The scaffolding is the same as last time. You have a methodology memo template, verification guidance, and cross-model review. What changes is the terrain: classification on imbalanced data requires different evaluation from everything you have done before. The tools are familiar. The judgment calls are new.

What's New

Last time, you combined three datasets, ran inferential analysis with assumption checking, and built a prediction model with regularization. You learned to verify through cross-model review and to communicate with effect sizes.

This time, the data is a single source -- no joining work. But only about 8% of barrels make Reserve. That imbalance changes everything about how you evaluate a model. A model that never predicts Reserve achieves 92% accuracy and catches nothing. The metrics that worked for regression do not apply here. Precision, recall, confusion matrices, and ROC curves replace RMSE and R-squared.

The hard part is not building the model.
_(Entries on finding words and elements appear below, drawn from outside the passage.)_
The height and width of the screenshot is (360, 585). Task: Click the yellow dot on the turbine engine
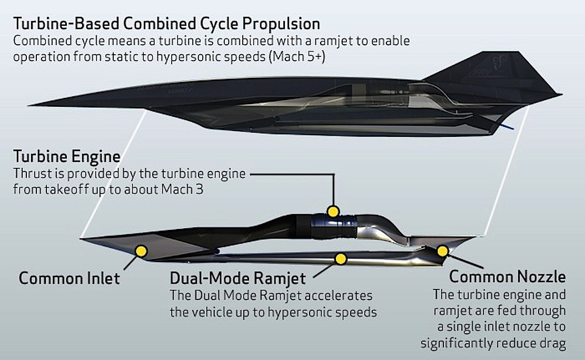pyautogui.click(x=332, y=212)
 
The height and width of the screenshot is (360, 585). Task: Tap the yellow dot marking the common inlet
pyautogui.click(x=141, y=251)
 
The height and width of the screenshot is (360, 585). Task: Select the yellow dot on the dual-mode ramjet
pyautogui.click(x=341, y=258)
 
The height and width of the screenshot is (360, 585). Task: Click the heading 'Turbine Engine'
pyautogui.click(x=67, y=157)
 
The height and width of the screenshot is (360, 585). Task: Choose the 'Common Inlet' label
pyautogui.click(x=69, y=278)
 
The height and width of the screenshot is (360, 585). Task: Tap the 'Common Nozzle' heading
pyautogui.click(x=507, y=277)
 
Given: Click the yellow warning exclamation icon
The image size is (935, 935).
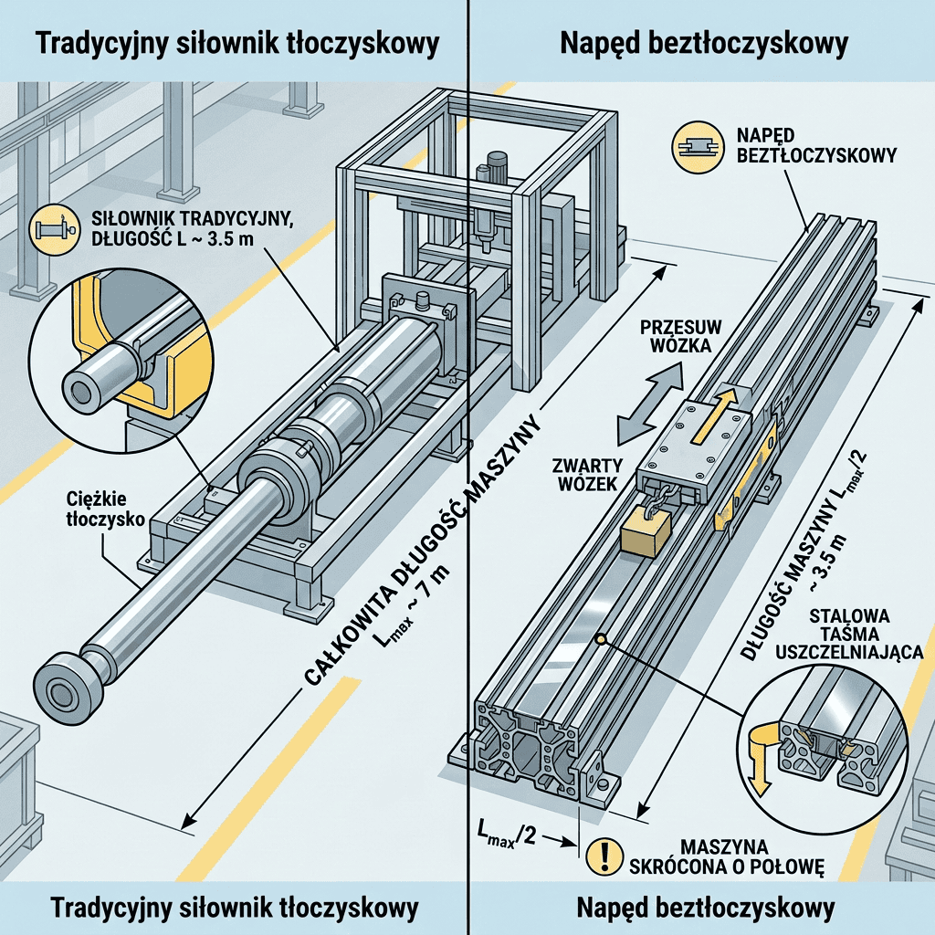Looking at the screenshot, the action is [x=605, y=856].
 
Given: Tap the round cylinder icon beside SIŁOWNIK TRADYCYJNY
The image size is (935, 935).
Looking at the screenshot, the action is [x=54, y=230].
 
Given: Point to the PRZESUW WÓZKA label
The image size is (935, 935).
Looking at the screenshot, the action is [x=681, y=336].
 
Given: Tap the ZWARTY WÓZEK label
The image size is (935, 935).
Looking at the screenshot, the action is [x=587, y=474].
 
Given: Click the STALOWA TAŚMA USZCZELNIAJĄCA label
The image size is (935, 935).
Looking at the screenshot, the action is [x=850, y=634].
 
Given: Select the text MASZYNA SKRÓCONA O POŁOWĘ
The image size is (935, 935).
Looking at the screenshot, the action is [x=726, y=856].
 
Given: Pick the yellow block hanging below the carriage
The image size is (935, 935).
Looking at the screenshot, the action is [x=646, y=533].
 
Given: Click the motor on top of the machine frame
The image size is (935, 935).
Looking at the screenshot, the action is [x=496, y=166].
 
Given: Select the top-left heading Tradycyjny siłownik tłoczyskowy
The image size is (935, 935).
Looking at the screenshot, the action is [x=237, y=44].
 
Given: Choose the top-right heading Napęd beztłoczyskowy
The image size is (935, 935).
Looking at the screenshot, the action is [x=704, y=44].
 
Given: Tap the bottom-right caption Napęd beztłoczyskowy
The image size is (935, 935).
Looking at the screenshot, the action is [x=706, y=909].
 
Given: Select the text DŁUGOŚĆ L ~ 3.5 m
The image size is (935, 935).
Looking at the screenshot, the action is [x=173, y=239].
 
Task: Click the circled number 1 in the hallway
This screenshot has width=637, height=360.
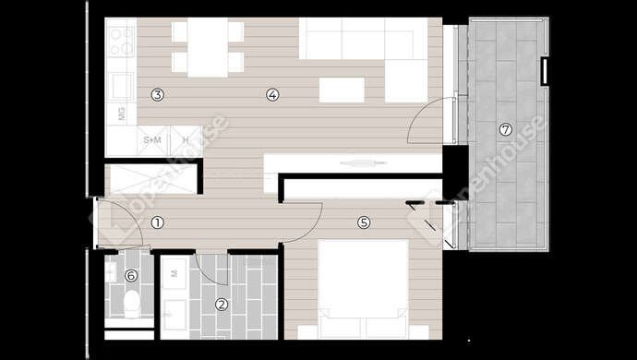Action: [x=158, y=222]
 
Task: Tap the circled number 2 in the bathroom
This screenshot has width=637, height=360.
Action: [x=222, y=305]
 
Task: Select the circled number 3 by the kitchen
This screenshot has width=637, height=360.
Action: [x=158, y=95]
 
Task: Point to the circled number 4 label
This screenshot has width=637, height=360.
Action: [x=272, y=95]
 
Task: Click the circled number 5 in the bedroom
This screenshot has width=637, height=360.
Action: [x=364, y=222]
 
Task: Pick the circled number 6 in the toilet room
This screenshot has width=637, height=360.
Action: [x=131, y=276]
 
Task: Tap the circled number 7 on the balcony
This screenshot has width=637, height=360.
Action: [x=505, y=130]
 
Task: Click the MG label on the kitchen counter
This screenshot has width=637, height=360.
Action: [x=122, y=114]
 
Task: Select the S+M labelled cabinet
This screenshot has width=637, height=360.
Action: [x=152, y=140]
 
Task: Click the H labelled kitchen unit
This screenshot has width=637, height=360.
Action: [x=186, y=140]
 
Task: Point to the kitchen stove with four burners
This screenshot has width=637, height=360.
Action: [x=122, y=42]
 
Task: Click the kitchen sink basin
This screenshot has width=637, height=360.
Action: [x=122, y=86]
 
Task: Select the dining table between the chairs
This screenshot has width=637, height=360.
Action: [x=208, y=48]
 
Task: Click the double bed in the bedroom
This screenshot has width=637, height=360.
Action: [x=363, y=289]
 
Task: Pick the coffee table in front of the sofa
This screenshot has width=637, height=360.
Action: [x=342, y=90]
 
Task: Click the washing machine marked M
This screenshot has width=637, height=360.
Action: [x=174, y=273]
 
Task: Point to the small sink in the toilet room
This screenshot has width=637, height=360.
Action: [x=111, y=271]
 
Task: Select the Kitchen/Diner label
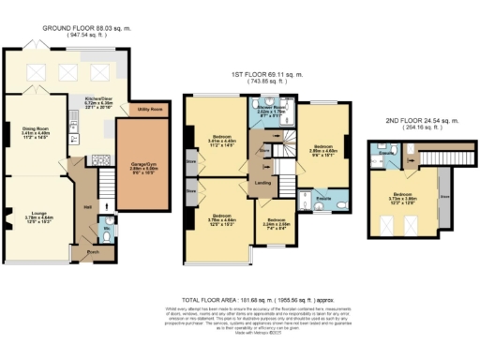[x=99, y=98]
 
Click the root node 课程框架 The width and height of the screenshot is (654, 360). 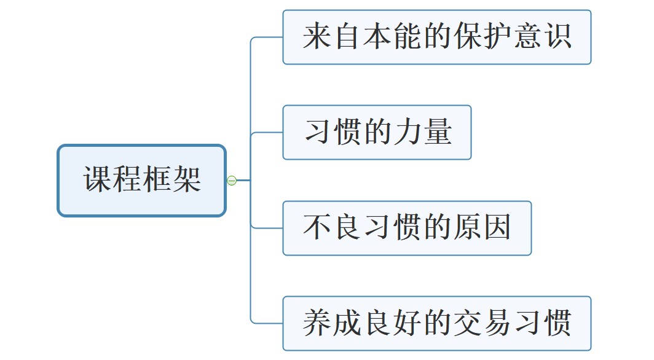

It is figuring out whether the model actually does what Luciana needs -- and that question depends on which errors she can live with.

Tools

  • Python 3.11+ via your conda "ds" environment
  • Jupyter Notebook for the analysis
  • pandas for data handling
  • scikit-learn for classification models, confusion matrices, ROC curves, and precision/recall
  • scipy for statistical checks
  • matplotlib / seaborn for visualization
  • Claude Code as the AI you direct
  • Git / GitHub for version control

Materials

You receive:

  • A barrel production dataset with five years of production data and quality scores
  • A data dictionary explaining each column
  • A methodology memo template to fill in as you work
  • A project governance file (CLAUDE.md) for Claude Code
  • Luciana's voicemail explaining what she needs

Same scaffolding as last time: templates, verification guidance, cross-model review. No provided answer key.